Challenges in genetic counseling for RYR1-related myopathies

Abstract

Background: Ryanodine receptor 1 (RYR1)-related myopathy is inherited in an autosomal dominant (AD) or recessive (AR) manner. We experienced two sporadic cases of RYR1-related myopathy. One patient harbored a de novo missense variant, whereas the other harbored compound heterozygous variants inherited from each parent. The possibility of dual inheritance makes it challenging to distinguish between these two inheritance patterns based only on clinical information.

Methods: In this study, PubMed was used to perform literature review on genetic counseling for RYR1-related myopathy.

Results: Recently published manuscripts have emphasized the importance of comprehensive genomic analysis of all RYR1 coding regions.
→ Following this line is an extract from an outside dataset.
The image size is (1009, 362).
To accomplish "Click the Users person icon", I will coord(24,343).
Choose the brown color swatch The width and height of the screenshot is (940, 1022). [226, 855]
Conclusion: RYR1-related myopathy without family history may be associated with de novo heterozygous AD variants and biallelic involvement in AR. In cases of AR traits, a prenatal diagnosis may be required from the parents. Therefore, precise genetic information is essential for genetic counseling. It would be impossible to assess the inheritance patterns from genotypes only if monoallelic missense variants were identified in patients with congenital myopathy. This review emphasizes the importance of comprehensively analyzing all coding regions using trio samples for better genetic counseling.

Keywords: Dual inheritance; Genetic counseling; Muscle MRI; Next-generation sequencing (NGS); RYR1-related myopathy.